== Source extract

Tank Warfare Challenges for Global Governance
TRANSCEND MEMBERS, 24 Jun 2019
Extending the “Think Tank” Metaphor to Include Other Cognitive Modalities
24 Jun 2019 – The recent publication of the Global Go To Think Tank Report (University of Pennsylvania, 2019) is much to be appreciated. In a time of global crisis of unprecedented dimensions, it is wonderful to know that there are 8,248 think tanks addressing the strategic issues which humanity faces. From the report it becomes clear that their ranking is achieved by feedback from 1,796 peer institutions and experts from the print and electronic media, academia, public and private donor institutions, and governments around the world. As such it lends itself to recognition as a kind of modern Almanach de Gotha — a ranking of new thinking of the highest order in this period of civilization.
Identifying new insights of the highest quality? Given the richness of the expertise thereby summarized, an immediate question of interest is whether the report contains any indication of the best strategic insights that had emerged from those so ranked — especially those ranked most highly. It is surely these which should be prominent in the policy deliberations of global, regional and national governance at this time. However there seem to be no such indications. Think tanks are ranked there by quality, but with no indication of the “take away” insights for which they are appreciated — other than the sectoral categories with which they are associated. Of course it is readily inferred that each so ranked, and those ranked most highly, would claim that it is their insights which are naturally to be considered the best.
Missing therefore is the nature of the “tank thoughts” which have emerged from these think tanks. Crucially however, some indication of the extent to which the insights reflected an interdisciplinary perspective would be highly desirable — especially since the challenges for governance at this time (and always) lie in the problematic interactions between seemingly coherent sectoral strategies, however brilliantly innovative.
Where then is one to find the 10, 20 or 100 key insights from each sector — the “new thinking” for which so many claim to be looking — appropriately ranked and interrelated in terms of their impact on each other? How are they to be understood as enabling or inhibiting the alternative strategies which are advocated by other think tanks?
To what output from think tanks should world leaders be immediately attentive? What should be ignored as irrelevant to the crises of the times — and especially why? How should leaders be briefed on the output from the multiplicity of think tanks — given the challenge of information overload?
The challenge could be framed otherwise. Each year one might ask what is the “new thinking” to which governance is currently attentive? What new thinking has emerged from which disciplines — or from the UN, from the OECD, from the EU, from NATO — as might be a focus in their annual reports? How is such “new thinking” to be recognized and ranked? Should precedence be given to the thinking emanating from those most highly ranked — a function of the Almanach de Gotha in determining order of precedence on diplomatic and social occasions?
Interdisciplinarity and a systemic perspective: Governance can be readily recognized as a problem of interdisciplinarity — or so one might assume. Unfortunately the only mention of interdisciplinarity in the report related to the University of Pennsylvania as producer of the report — having a “history of innovation in interdisciplinary education and scholarship”. It is indeed possible, however, that such an intersectoral, meta-perspective is highlighted under other key words “systems”, “transdisciplinary”, “complexity”, and the like.

====

▶ [Objective 1]: Lay out the entries as a two-column CSV with the columns instruction and action, starting at the line that contains "I will coord(108,200)." and ending at the line that contains "Check the last". Give one row per entry, with its text and its answer each in a single quoted field and line breaks replaced by spaces.

== Available records

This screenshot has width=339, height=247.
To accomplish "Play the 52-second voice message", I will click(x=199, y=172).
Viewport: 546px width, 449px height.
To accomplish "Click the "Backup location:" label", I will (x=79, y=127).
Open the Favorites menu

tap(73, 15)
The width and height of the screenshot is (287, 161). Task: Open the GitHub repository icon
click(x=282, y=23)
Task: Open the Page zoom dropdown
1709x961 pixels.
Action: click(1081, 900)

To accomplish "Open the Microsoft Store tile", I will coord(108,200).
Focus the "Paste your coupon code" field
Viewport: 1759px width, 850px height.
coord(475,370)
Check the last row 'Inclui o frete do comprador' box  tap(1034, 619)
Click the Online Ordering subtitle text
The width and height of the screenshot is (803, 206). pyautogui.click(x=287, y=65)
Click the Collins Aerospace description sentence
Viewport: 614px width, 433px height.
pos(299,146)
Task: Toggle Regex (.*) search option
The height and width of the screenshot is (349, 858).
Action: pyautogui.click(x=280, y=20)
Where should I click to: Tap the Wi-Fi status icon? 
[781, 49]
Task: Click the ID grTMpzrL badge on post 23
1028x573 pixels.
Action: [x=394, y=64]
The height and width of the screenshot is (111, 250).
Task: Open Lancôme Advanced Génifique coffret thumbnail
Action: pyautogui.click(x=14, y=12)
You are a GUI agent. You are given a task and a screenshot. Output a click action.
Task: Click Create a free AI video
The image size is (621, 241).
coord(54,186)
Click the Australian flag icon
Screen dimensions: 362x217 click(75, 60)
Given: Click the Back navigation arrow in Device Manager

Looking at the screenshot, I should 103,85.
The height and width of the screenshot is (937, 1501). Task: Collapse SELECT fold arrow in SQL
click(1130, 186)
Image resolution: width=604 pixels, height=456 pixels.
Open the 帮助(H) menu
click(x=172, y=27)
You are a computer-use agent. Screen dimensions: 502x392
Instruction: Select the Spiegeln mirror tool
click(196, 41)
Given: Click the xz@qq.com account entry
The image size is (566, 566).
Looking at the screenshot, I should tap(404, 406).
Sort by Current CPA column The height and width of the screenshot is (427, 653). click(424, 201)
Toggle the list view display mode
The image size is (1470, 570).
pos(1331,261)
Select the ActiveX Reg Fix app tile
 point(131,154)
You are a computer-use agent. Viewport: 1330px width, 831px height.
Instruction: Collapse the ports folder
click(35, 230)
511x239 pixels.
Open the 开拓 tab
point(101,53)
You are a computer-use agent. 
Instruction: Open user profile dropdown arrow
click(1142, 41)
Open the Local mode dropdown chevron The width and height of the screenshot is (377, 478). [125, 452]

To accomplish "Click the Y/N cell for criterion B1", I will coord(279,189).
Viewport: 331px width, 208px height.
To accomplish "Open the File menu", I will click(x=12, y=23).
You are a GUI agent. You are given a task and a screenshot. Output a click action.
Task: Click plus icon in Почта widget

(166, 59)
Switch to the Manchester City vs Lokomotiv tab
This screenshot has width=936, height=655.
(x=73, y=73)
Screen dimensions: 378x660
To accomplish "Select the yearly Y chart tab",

====

▶ [Objective 2]: Transcribe the essay on think tanks starting at "Identifying new insights" and ending at "considered the best.".

▶ [Result 1]:
instruction,action
"To accomplish ""Open the Microsoft Store tile"",","I will coord(108,200)."
"Focus the ""Paste your coupon code"" field Viewport: 1759px width, 850px height.","coord(475,370)"
"Check the last row 'Inclui o frete do comprador' box","tap(1034, 619)"

▶ [Result 2]:
Identifying new insights of the highest quality? Given the richness of the expertise thereby summarized, an immediate question of interest is whether the report contains any indication of the best strategic insights that had emerged from those so ranked — especially those ranked most highly. It is surely these which should be prominent in the policy deliberations of global, regional and national governance at this time. However there seem to be no such indications. Think tanks are ranked there by quality, but with no indication of the “take away” insights for which they are appreciated — other than the sectoral categories with which they are associated. Of course it is readily inferred that each so ranked, and those ranked most highly, would claim that it is their insights which are naturally to be considered the best.